A new study showed that statin drugs, which are commonly used in order to reduce high levels of bad cholesterol in the blood, are also extremely beneficial against second stroke. People who have already suffered a first stroke and took statin drugs reduced their chances of suffering from
a second stroke with 16%.
Taking into account the fact that more than 40% of individuals who have suffered a first stroke are extremely likely to suffer from a second stroke within a five year period, statin drugs may be used in order to decrease levels of relapsing cerebrovascular accident. The second occurring stroke is known to be more dangerous than the first time, mostly resulting in severe health impairments or death.
Stroke usually consists in the blocking of a brain artery by a blood clot. The blood clot will prevent blood from irrigating and oxygenating the brain and this is how stroke, which is usually lethal, occurs. The main factors leading to stroke were: clots forming in brain blood vessels, high blood pressure, diabetes, atherosclerosis, and certain heart conditions (such as atrial fibrillation).

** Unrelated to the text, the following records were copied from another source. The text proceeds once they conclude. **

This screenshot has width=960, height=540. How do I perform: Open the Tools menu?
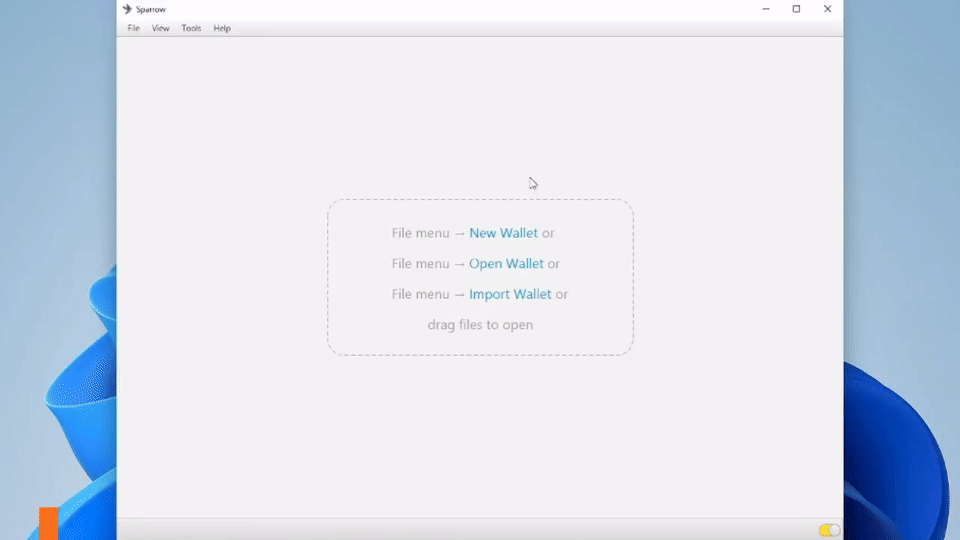[x=191, y=28]
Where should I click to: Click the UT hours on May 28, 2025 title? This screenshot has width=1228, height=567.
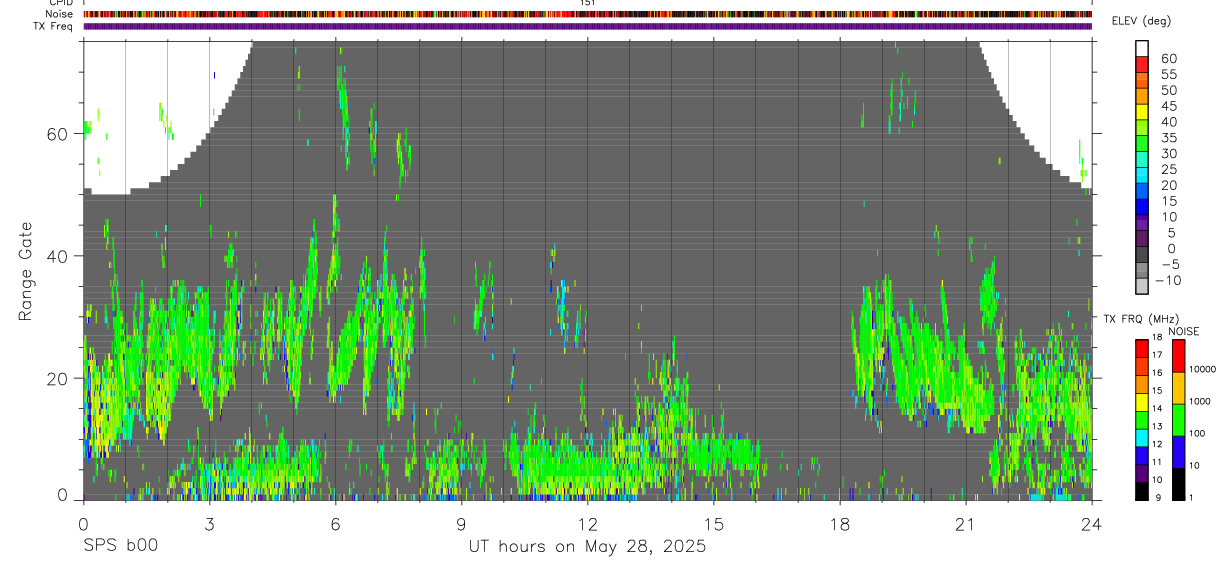coord(587,546)
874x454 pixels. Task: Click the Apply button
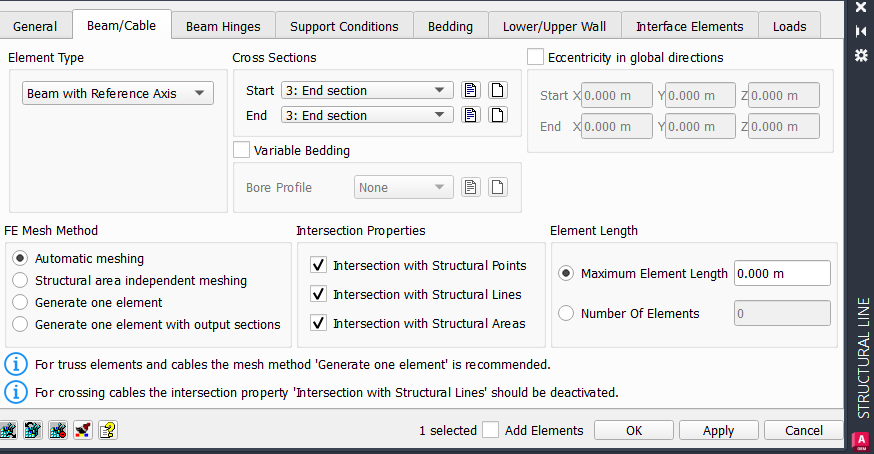coord(718,430)
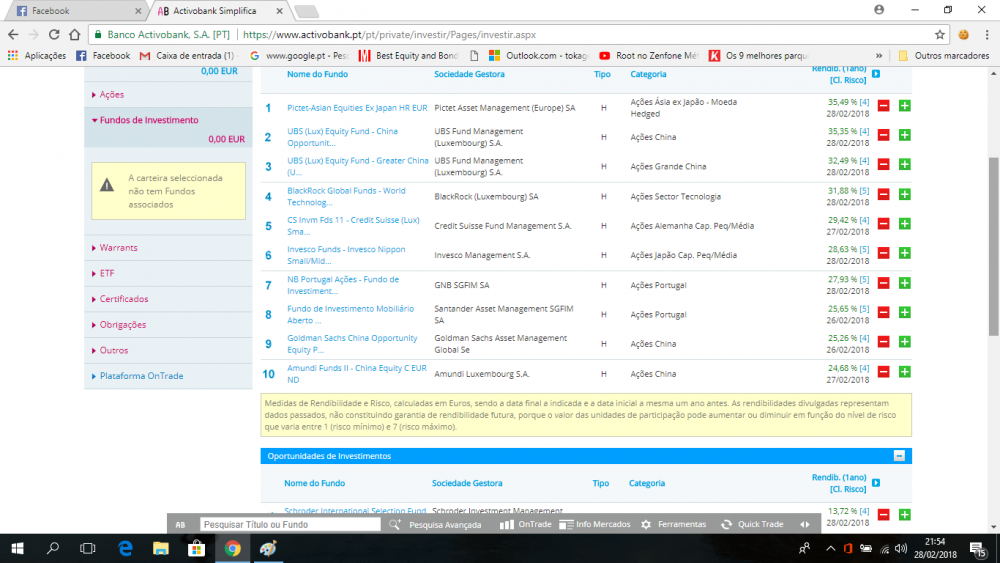The image size is (1000, 563).
Task: Open UBS Equity Fund Greater China link
Action: [x=356, y=165]
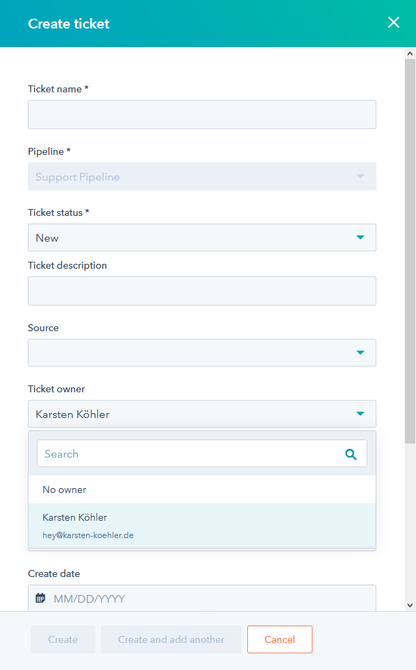
Task: Click the Ticket owner dropdown caret
Action: [360, 414]
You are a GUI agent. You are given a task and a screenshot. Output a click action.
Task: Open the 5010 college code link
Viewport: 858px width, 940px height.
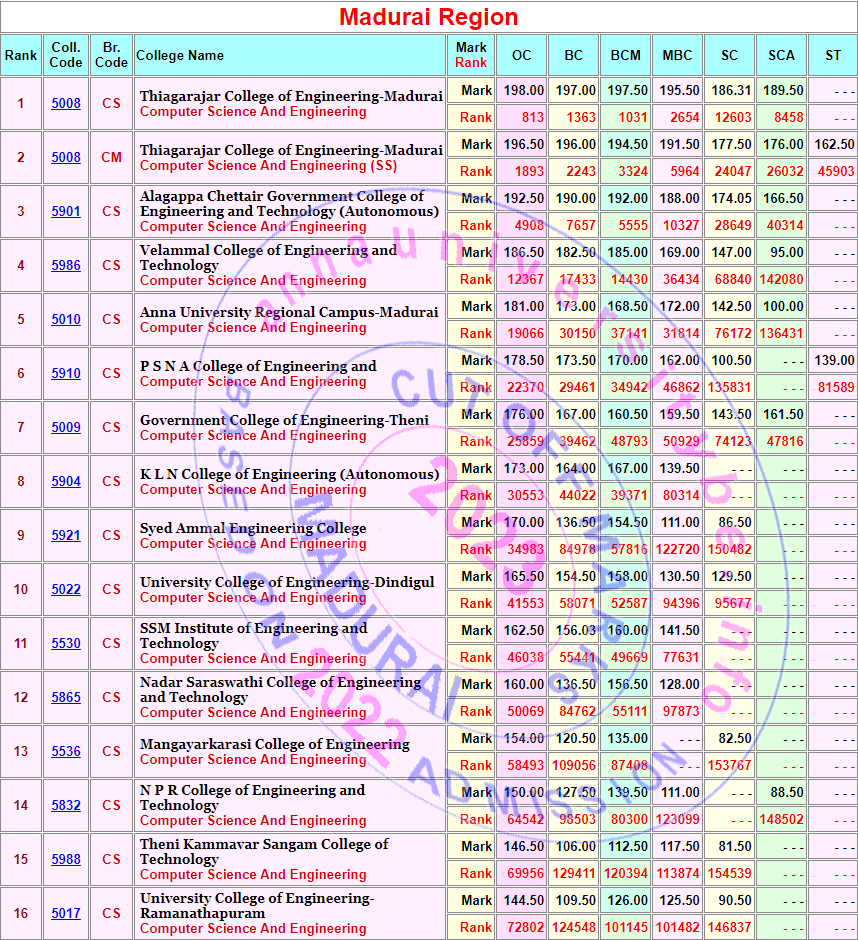coord(66,320)
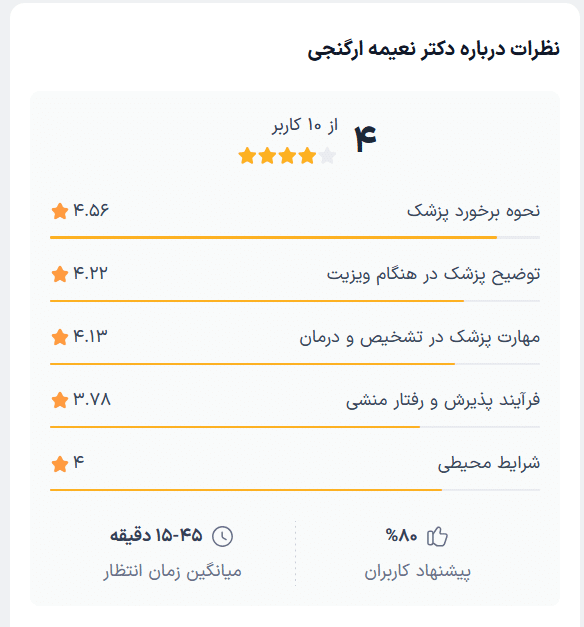The image size is (584, 627).
Task: Click the star beside the 3.78 rating
Action: (60, 400)
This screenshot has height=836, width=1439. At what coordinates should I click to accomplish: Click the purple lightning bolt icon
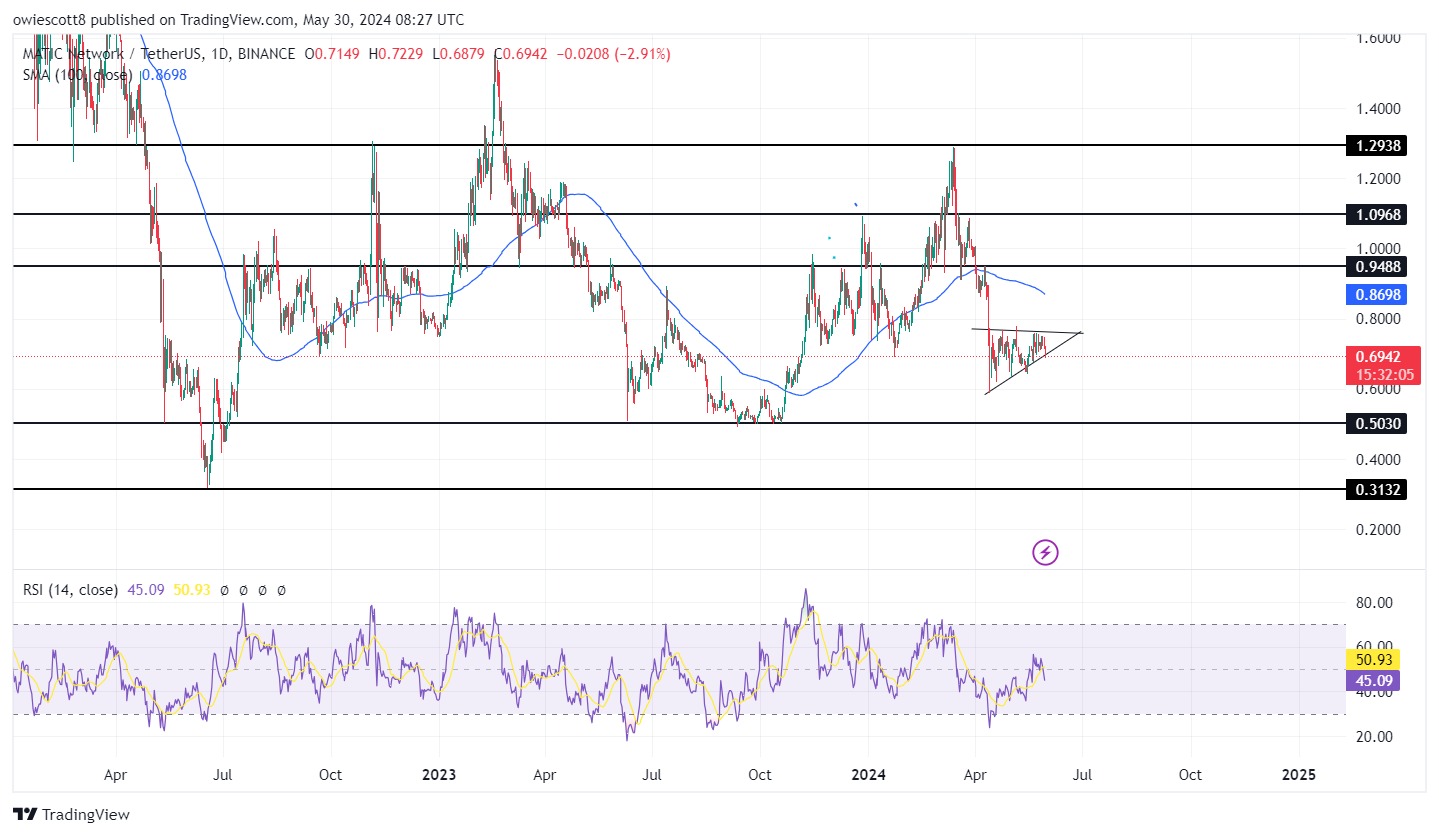pos(1045,552)
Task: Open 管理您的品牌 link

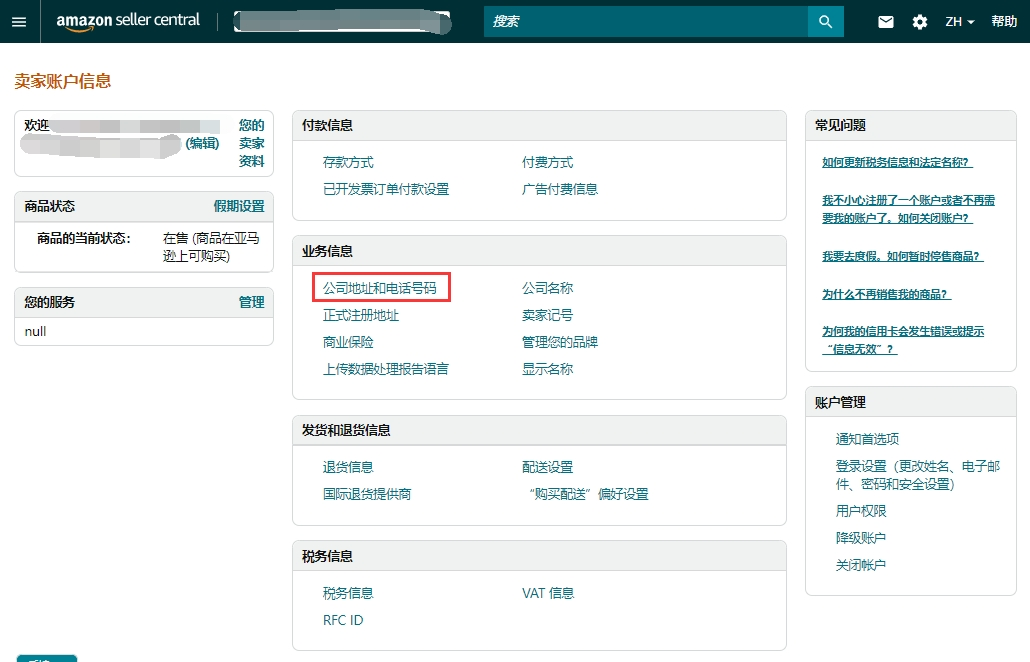Action: click(x=559, y=342)
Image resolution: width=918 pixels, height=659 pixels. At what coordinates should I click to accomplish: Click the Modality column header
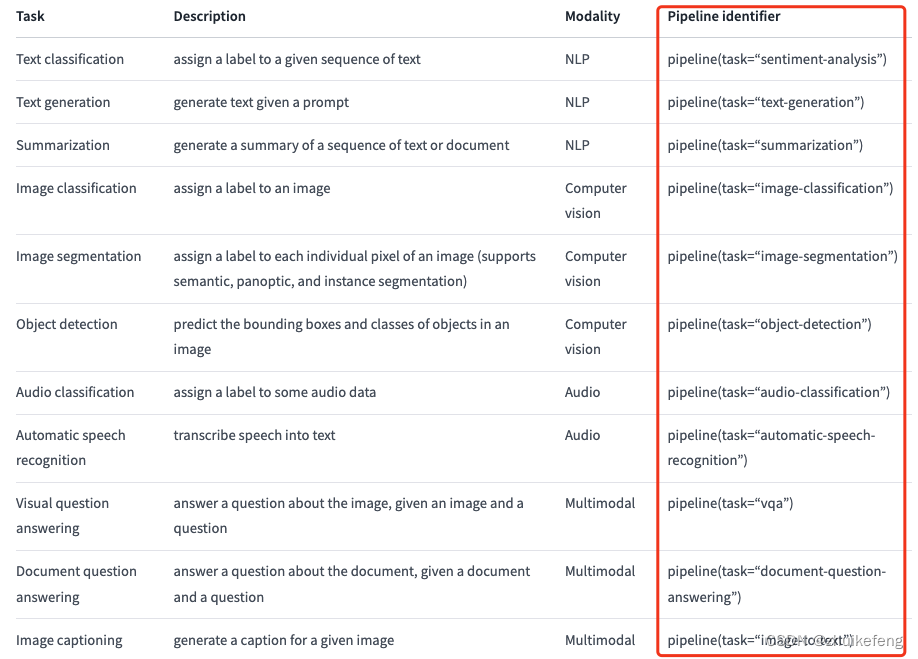pyautogui.click(x=592, y=16)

The incidence of stroke is also highly raised by old age.
The recent trial that proved that statins can successfully be used for preventing stroke relapse is called the Stroke Prevention by Aggressive Reduction in Cholesterol Levels (SPARCL) study and its findings are due to be published in The New England Journal of Medicine.
The trial involved 4,731 subjects from Africa, Australia, Europe, the Middle East, North and South America who have already suffered a first stroke. The participants formed two groups, those in one group being treated with statins, while those in the other group received non-statin anti-stroke drugs. All of the volunteers had previously taken aspirin and other medications in order to thin their blood and cut the risk of second stroke.
In a 5 year follow up study, researchers noticed that statin drugs were 16% more efficient against second occurring stroke than non-statin drugs. However, the mortality rate of participants throughout the 5 year trial was similar in both groups: 216 people in the statins receiving group and 211 in the non-statin group died.
Study co-researcher, Dr. Larry B. Goldstein, director of the Center for Cerebrovascular Disease and the Stroke Center at Duke University in Durham, pointed out: "The authors of this paper argue that statin therapy should be part of treatment after a stroke. Overall, I would agree with that assessment. While previous studies have highlighted the benefits of statins, the current study demonstrates very clear clinical trial results to help guide therapy."
However, Dr. Goldstein remarked that the hemorrhagic stroke rate proved to have only a small, insignificant increase in the trial: "There were very few patients who had hemorrhagic strokes at the outset, so it was very difficult to make any meaningful conclusions. We currently are doing other analyses trying to understand the hemorrhagic issue. However the therapy may not benefit people who have an ischemic stroke."